Rule selection, optimization and implementation
Twenty-four ACMG/AMP rules for genetic hearing loss were grouped into four sections: population (PM2, BA1, BS1, BS2), computational (PVS1, PS1, PM1, PM4, PM5, PP3, BP3, BP4, and BP7), case/segregation (PM3, PS2/PM6, PS4, PP1, PP4, BS4, BP2, and BP5) and functional (BS3 and PS3) data. VIP-HL automates all 13 population and computational rules, while case/segregation and functional criteria (n=11) still require manual curation.
For population rules (PM2, BA1, and BS1), our implementation of population frequency cutoffs relied on gnomAD v2.1 exomes and genomes combined dataset (Karczewski et al., 2020). The cutoffs followed the guideline for genetic hearing loss (Oza et al., 2018). The highest filtering allele frequency across all gnomAD populations (“popmax”) was applied as the allele frequency for each variant (Whiffin et al., 2017). To determine the BS2 criterion, we retrieved the homozygote number from the gnomAD control dataset. BS2 was applied when the homozygote number was greater than three for autosomal recessive disease, and one for autosomal dominant disease. It should be noted that ClinGen HL-EP did not determine the cutoffs of the homozygous number for BS2. If users disagree the default setting, it is adjustable in VIP-HL.
The parameterization of nine computational criteria (PVS1, PS1, PM1, PM4, PM5, PP3, BP3, BP4, and BP7) was described as follows. The specifications of PVS1 were clarified before (Abou Tayoun et al., 2018; Xiang, Peng, Baxter, & Peng, 2020).
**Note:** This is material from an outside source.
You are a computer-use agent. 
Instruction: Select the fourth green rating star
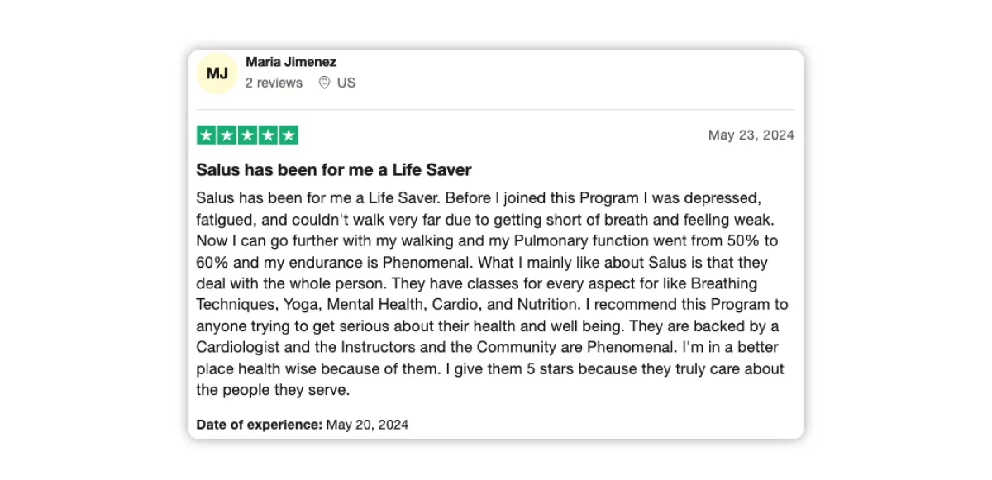pos(268,135)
PM1 can be applied when a variant is in a mutational hotspot region or well-studied functional domain without benign variation (Oza et al., 2018; Richards et al., 2015). The hotspot region was determined based on the enrichment of pathogenic variants, as clarified in our recent work (Xiang, Peng, et al., 2020).
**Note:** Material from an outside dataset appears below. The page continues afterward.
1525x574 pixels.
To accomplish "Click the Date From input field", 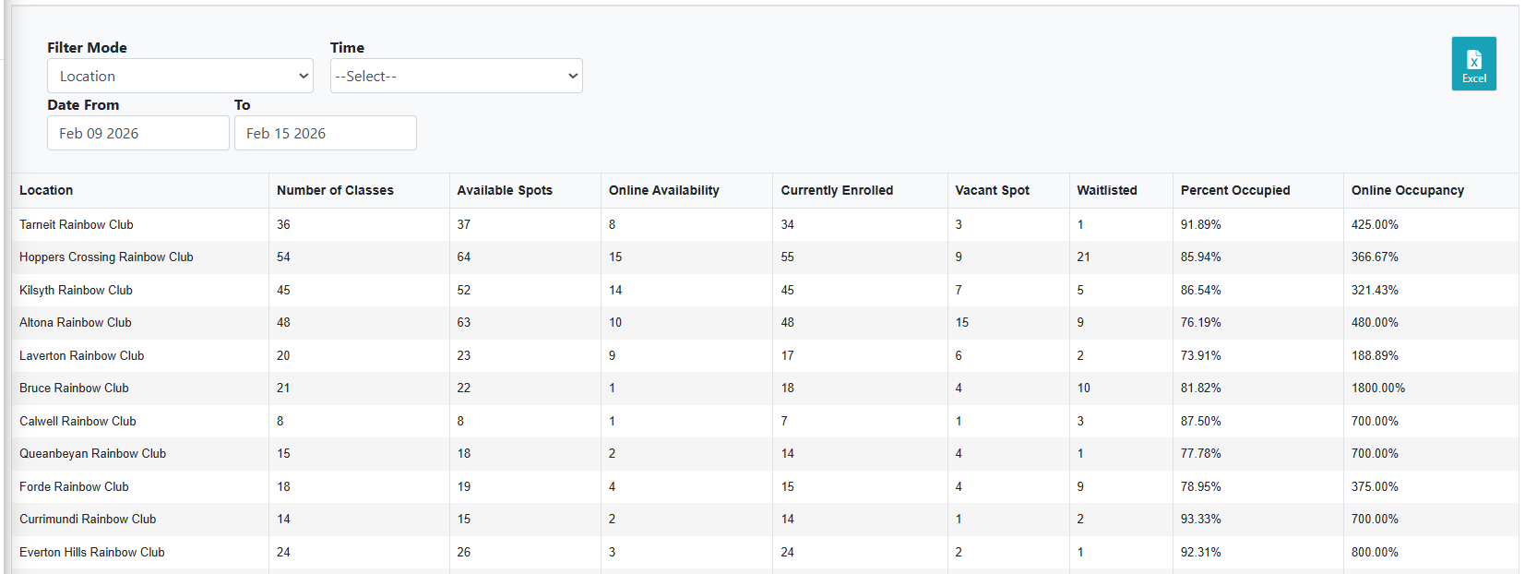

Pathogenic/likely pathogenic variants from ClinVar 20200629 release were retrieved to determine the existence of the same amino acid changes (PS1) and the different amino acid changes (PM5). For example, knowing that NM_004004.6(GJB2 ):c.109G>A (p.Val37Ile) is a well-established pathogenic variant in ClinVar, we can now apply PM5 for NM_004004.6(GJB2 ):c.109G>T (p.Val37Phe).
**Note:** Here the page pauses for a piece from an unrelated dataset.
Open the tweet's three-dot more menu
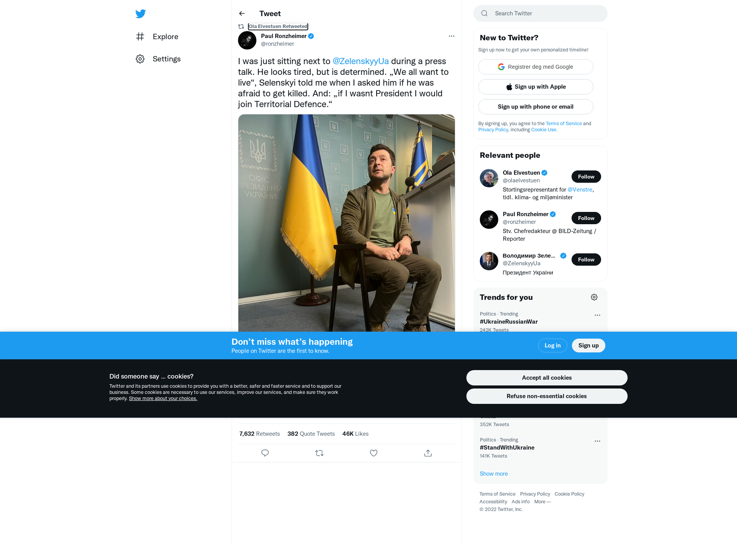This screenshot has width=737, height=544. coord(451,36)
PM4 was applied when the in-frame deletion or insertion was not in the repetitive region which is evolutionary well conserved (Oza et al. 2018). The repetitive region was determined based on RepeatMasker (Chen, 2004) and Tandem repeats finder (Benson, 1999). The region with GERP scores higher than two was considered as evolutionarily conserved (Cooper et al., 2005). BP3 was applied while the in-frame indels were in repeat region without known function.
In silico tools selected for implementing PP3, BP4 and BP7 were REVEL (Ioannidis et al., 2016) and MaxEntScan (Yeo & Burge, 2004). PP3 was applied with a REVEL score of ≥0.7 and BP4 was applied with a REVEL score≤0.15 (Oza et al., 2018). PP3 can also be applied when non-canonical splice variants were predicted to have an impact on splicing via MaxEntScan (Yeo & Burge, 2004). BP7 was employed when a synonymous variant was predicted with no impact on splicing via MaxEntScan and the nucleotide is not highly conserved (GERP < 2) (Davydov et al., 2010).
The final pathogenicity is reported in five tiers system proposed by the ACMG/AMP guideline, namely ”Pathogenic (P)”, ”Likely Pathogenic (LP)”, ”Variant of Uncertain Significance (VUS)”, ”Likely Benign (LB)”, and ”Benign (B)” (Richards et al., 2015).